Gov. Brian Kemp has signed an executive order suspending embattled 4th District Augusta Commissioner Sammie Sias from office.
The move comes after Sias was indicted on counts involving lying to the FBI and destroying evidence.
The governor’s office expects a replacement to be named soon. According to Augusta Elections Board Director Lynn Bailey, whoever is chosen as a replacement will serve until the next election.
The indictment alleges that on or about Aug. 5, 2019, Sias “did knowingly alter, destroy, mutilate, conceal, and coverup records, documents and other objects, to wit, digital files belonging to Sandridge Community Association (SCA), which included invoices, spreadsheets, work orders, payments, agendas, minutes, financial reports and other documentation of Jamestown Community Center (Jamestown), Jamestown Special Purpose Local Option Sales Tax (SPLOST), SCA Board of Directors, SCA Summer Camp, with the intent to impede, obstruct, and influence the investigation and proper administration of a federal criminal grand jury investigation.”
The second count of the indictment alleges that on or about Aug. 9, 2019, Sias “did willfully and knowingly make a materially false, fictitious, and fraudulent statement and representation in a matter within the jurisdiction of the Department of Justice, an agency of the United States,” when Sias told an FBI special agent that he had provided all electronic and paper files in his possession related to the investigation.
Sias’ legal troubles began after his former lover and employee of the Jamestown Community Center, Willa Hilton, wrote a letter to the Augusta claiming Sias misused SPLOST funds and claimed Sias drank alcohol on the premises, viewed porn on city owned computers, installed a blow-up mattress in the center and abused the children attending functions at the center.
The Augusta Commission passed along the letter to the GBI, which, in turn, contacted the FBI to conduct a joint investigation.

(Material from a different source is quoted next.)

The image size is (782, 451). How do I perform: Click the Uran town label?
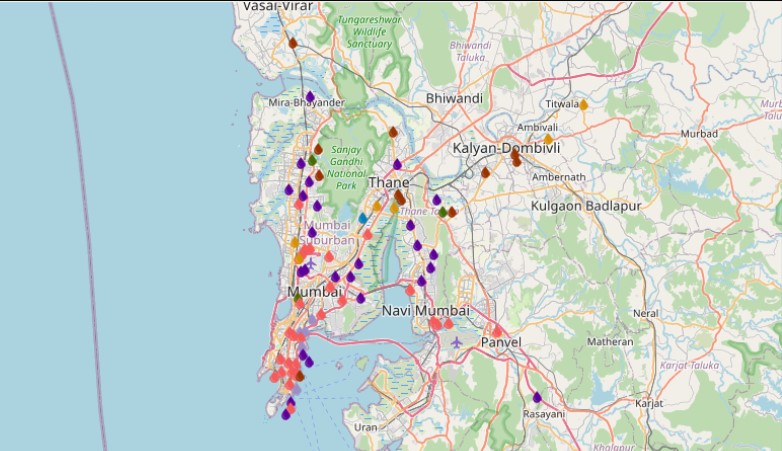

In August 2019, FBI and GBI agents raided Sias’ Sandridge home and carted away computers and other records.
Sias has acknowledged the affair with Hilton, who is also his next door neighbor, but denied any financial malfeasance.
According to Barry Paschal, spokesman for Acting U.S. Attorney David Estes for the Southern District of Georgia, the charges against Sias carry a maximum statutory penalty of up to 20 years in federal prison and a fine of up to $250,000.
Sias is the first Augusta commissioner to be charged with a felony crime since the city and county consolidated in 1996.